◆ **Action item A**
Return the section of the blog posts on eating disorder recovery from "Well, I guess" to "and counselor appointments.".
◆ **Action item B**
Answer these questions from the blog posts on eating disorder recovery.
(i) What anniversary is the writer marking in the post titled "My Special Day"?
(ii) Who scheduled a doctor's appointment for the writer without the writer knowing?
(iii) In the post titled "Triumph meets Trial", what has the writer pretty much made it through so far that semester?
◆ **Action item C**
Continue the blog posts on eating disorder recovery, starting after their last sentence.

My Special Day

What a dreary day.  It’s super early, and I’m sitting in my bed listening to the rain hit my window.  BUT, today is a special day for me…

It’s my one year recovery anniversary!

I have mixed feelings about it, though.  A part of me is trying to be happy about it, another is honestly upset that I’ve gained so much weight back, and another just wants to cry – from gratitude, freedom, love.  I can’t express how grateful I am for the love and support my family and close friends have shown me throughout this past year.  There have been many ups and downs, but their concern for my health and wellbeing has brought me to tears.  God has truly blessed me by surrounding me with people who deeply care for me, and I am overwhelmed by His unending love for me.  I have come such a long way from where I was a year ago.  I mean, I was afraid to eat almost anything…  I was miserable, I was alone, and I didn’t know what to do.  I knew something was wrong, but I didn’t know where to begin when it came to doing something about it.  That’s why I’m so thankful that my parents stepped in; they scheduled me a doctor’s appointment without me knowing, and my life was forever changed.  It’s because of them, my best friend, and her family that I can say that I have my life back.  God has led us through this valley – I’ve hit lows I never thought possible – but here I am today.  I’m not perfect (not even close), but I can say with confidence that I am happy.  And I wouldn’t trade that for anything.

Triumph meets Trial

Hello, world!  Long time, no read, eh? 😉

Well, I guess I’ll start off with a run through of how life has been for me.  I’ve pretty much made it through the first wave of tests the semester has thrown at me, woohoo!  I only wish that I could say that I made it through unscathed.  To say that this week has been a trial would be an understatement, and I’m still feeling its weight like I’m carrying it around in my backpack.  To be honest, it sucks.

I mean, I was doing so well.

To be on an uphill climb for such a long time.

To be cutting back on clinic visits and counselor appointments.

To be able to honestly say that you can’t remember the last time you acted out on urges….

Just to hit rock bottom again.

Some say that relapse is inevitable.  Some say once an addict, always an addict (and yes, I am referring to my eating disorder as an addiction).

But, right now, I say screw what everybody else says.  Why can’t I have my recovery and keep it that way???

It’s easier said than done, though (understatement of the century).   Today I had the first fall through that I’ve had in a long time.  The urges pulling at me in all different directions – I couldn’t handle it.  I had to do something to shut them up [or quiet them down at the least].  So I gave in.

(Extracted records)
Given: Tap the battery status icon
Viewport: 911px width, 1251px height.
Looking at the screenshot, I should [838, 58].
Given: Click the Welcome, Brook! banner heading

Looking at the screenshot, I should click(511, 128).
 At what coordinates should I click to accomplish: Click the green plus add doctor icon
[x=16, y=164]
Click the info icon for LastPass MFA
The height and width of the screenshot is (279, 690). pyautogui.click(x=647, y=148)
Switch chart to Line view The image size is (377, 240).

--

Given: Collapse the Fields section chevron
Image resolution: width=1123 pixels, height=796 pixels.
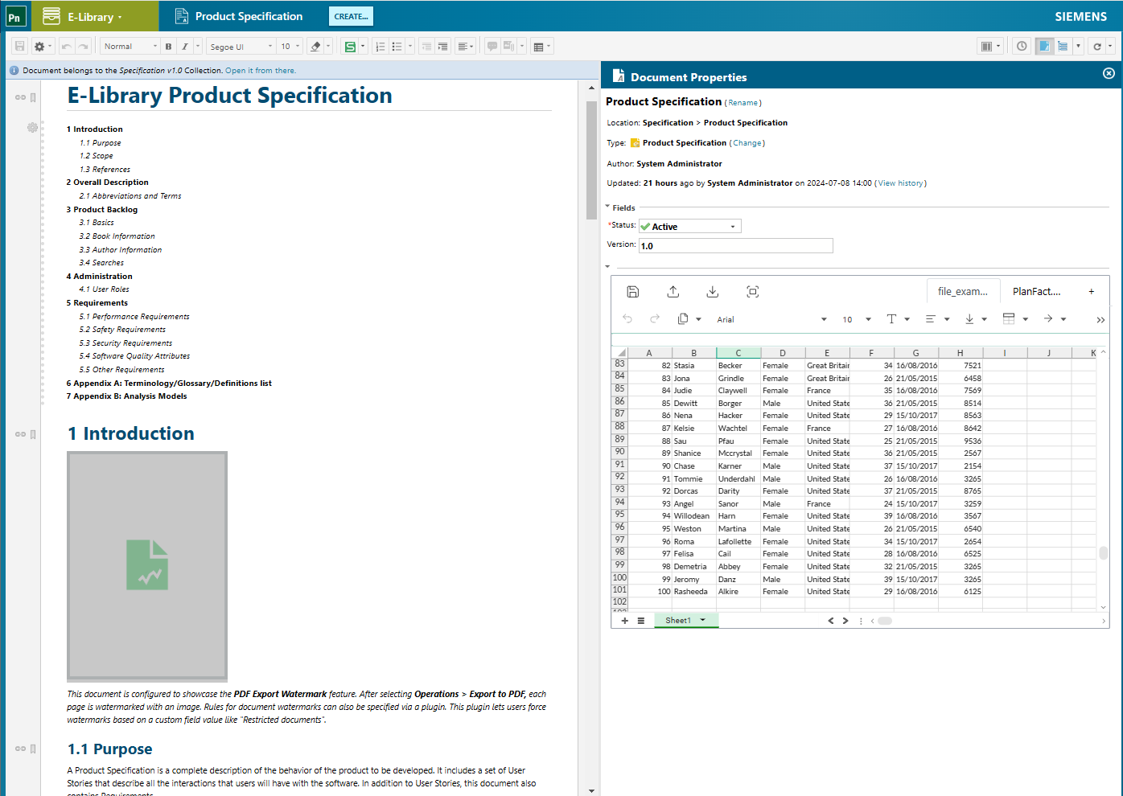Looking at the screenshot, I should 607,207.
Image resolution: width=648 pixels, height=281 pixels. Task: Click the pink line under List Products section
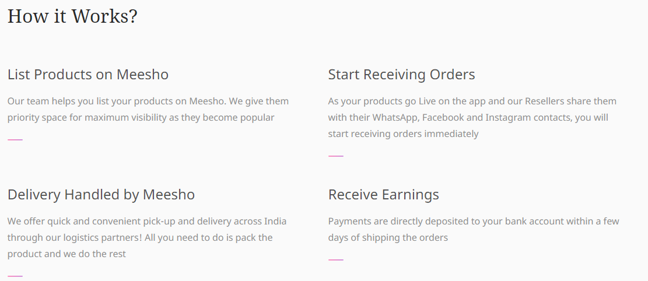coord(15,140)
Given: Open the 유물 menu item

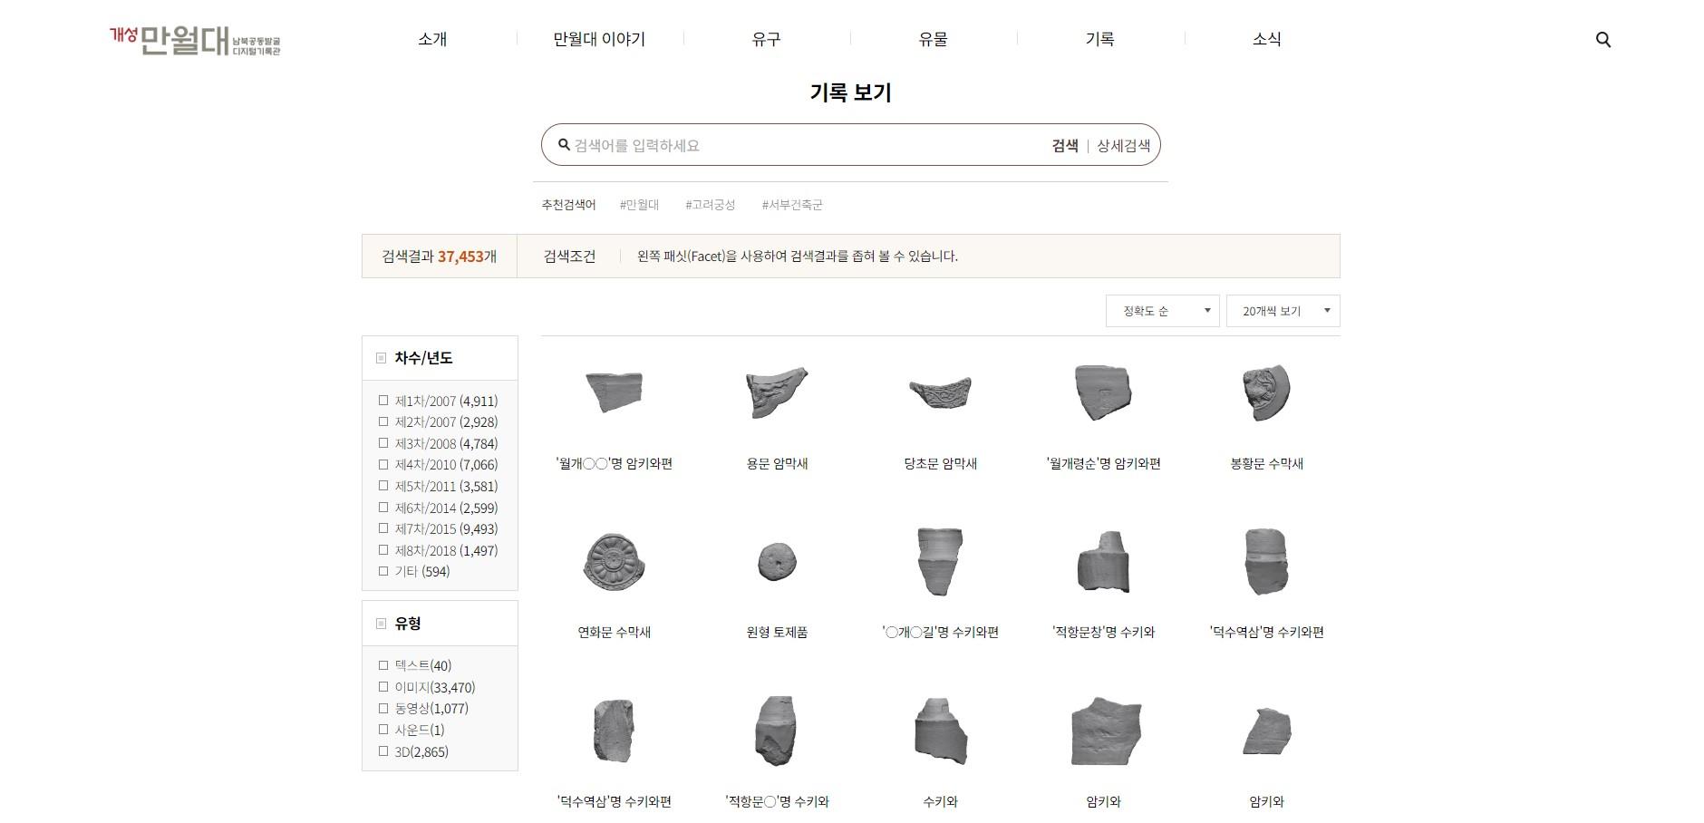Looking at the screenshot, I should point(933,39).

==

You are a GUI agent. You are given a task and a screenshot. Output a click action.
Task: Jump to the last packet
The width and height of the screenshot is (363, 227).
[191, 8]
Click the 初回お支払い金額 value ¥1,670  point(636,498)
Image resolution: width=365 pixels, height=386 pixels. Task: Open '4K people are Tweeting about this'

◆ **Expected answer A**
Well, I guess I’ll start off with a run through of how life has been for me.  I’ve pretty much made it through the first wave of tests the semester has thrown at me, woohoo!  I only wish that I could say that I made it through unscathed.  To say that this week has been a trial would be an understatement, and I’m still feeling its weight like I’m carrying it around in my backpack.  To be honest, it sucks.

I mean, I was doing so well.

To be on an uphill climb for such a long time.

To be cutting back on clinic visits and counselor appointments.

◆ **Expected answer B**
(i) The writer's one year recovery anniversary.
(ii) The writer's parents.
(iii) The first wave of tests the semester has thrown at the writer.

◆ **Expected answer C**
weak

Weak

WEAK

I know you’re probably thinking, “Come on, don’t be so hard on yourself,” and I totally agree with you!  But it’s just what I do.  I’m my own worst critic.  It’s always been that way, and I’m convinced that it always will.  I just can’t believe that after I had been doing so well for so long……  I threw it all away just like that.

Why?

Well, I don’t think that it was just totally uncalled for and on a whim.  Last week took a real toll on my mentality towards my recovery – long lost feelings of anxiety creeping up, unnecessary exposure to triggers, old urges screaming at me day in and day out.  My nutritionist said I had actually handled myself really well.  And I’m proud of that, for sure.  I just wish I had handled myself a bit better.  I’m just tired of it…  Having to constantly reorient yourself towards recovery is tough and can easily eat up hours of your precious time that needs to be spent elsewhere.  But I guess it’s worth the fight.  I tell girls all the time that they are worth recovery – that the fight is hard and the battle is long, but that can’t compare to the sweetness of freedom.

“For I consider that the sufferings of this present time are not worth comparing with the glory that is going to be revealed to us.”
(Romans 8:18 HCSB)

Why am I so selfish to think that I am the exception to this message that GOD – the almighty, all-knowing, creator of the Universe – has given to me?  Why are MY problems so big and bad and terrible that they could even come close to comparing to the glory of God’s presence???

Wow, I need a reality check.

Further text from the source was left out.